TASK GOAL — Convert everything from the line containing "You are a computer-use" down to the line containing "Click New... for" into a Markdown table with columns n and Line, one row per line, skipping any blank lines.

EXERCISE MATERIALS —

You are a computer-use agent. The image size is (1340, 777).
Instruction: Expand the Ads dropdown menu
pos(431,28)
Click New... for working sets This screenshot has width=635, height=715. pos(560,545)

...

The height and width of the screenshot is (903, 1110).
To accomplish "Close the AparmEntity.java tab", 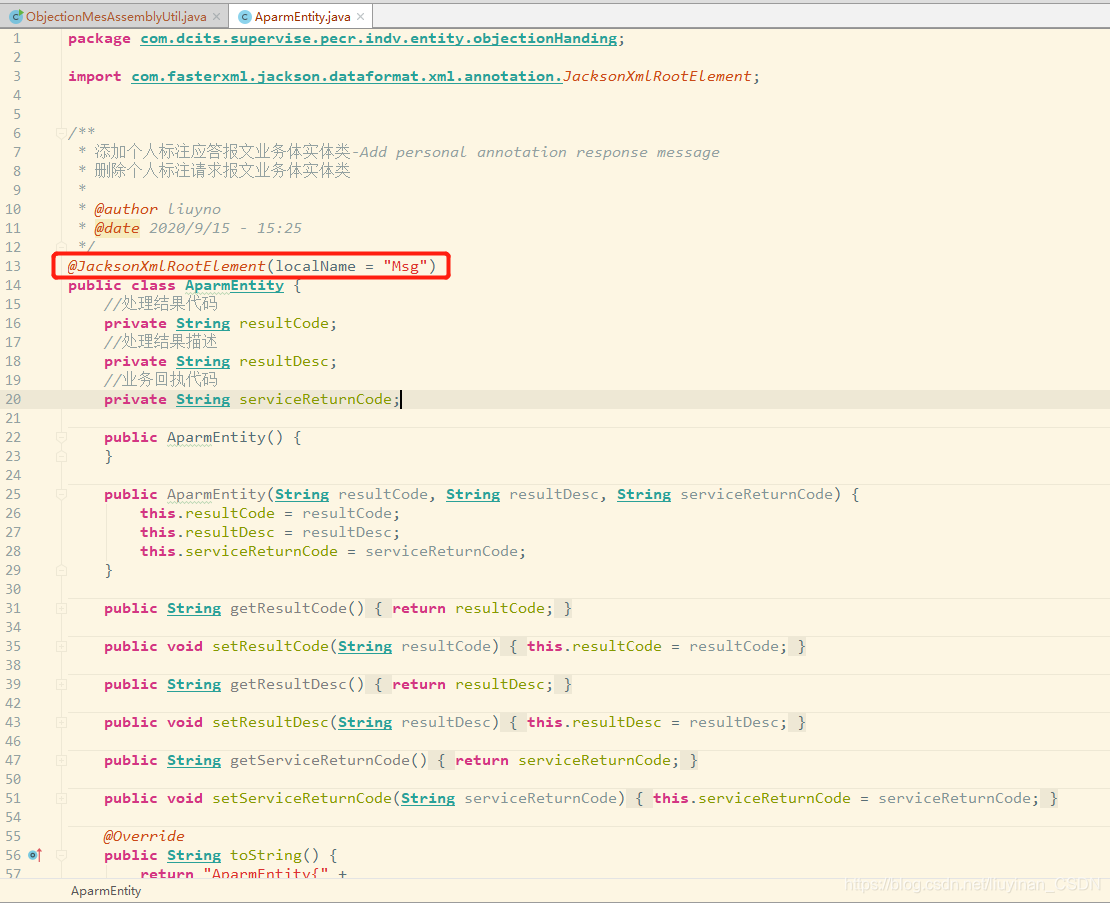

RESPONSE —
| n | Line |
|---|---|
| 1 | You are a computer-use agent. The image size is (1340, 777). |
| 2 | Instruction: Expand the Ads dropdown menu |
| 3 | pos(431,28) |
| 4 | Click New... for working sets This screenshot has width=635, height=715. pos(560,545) |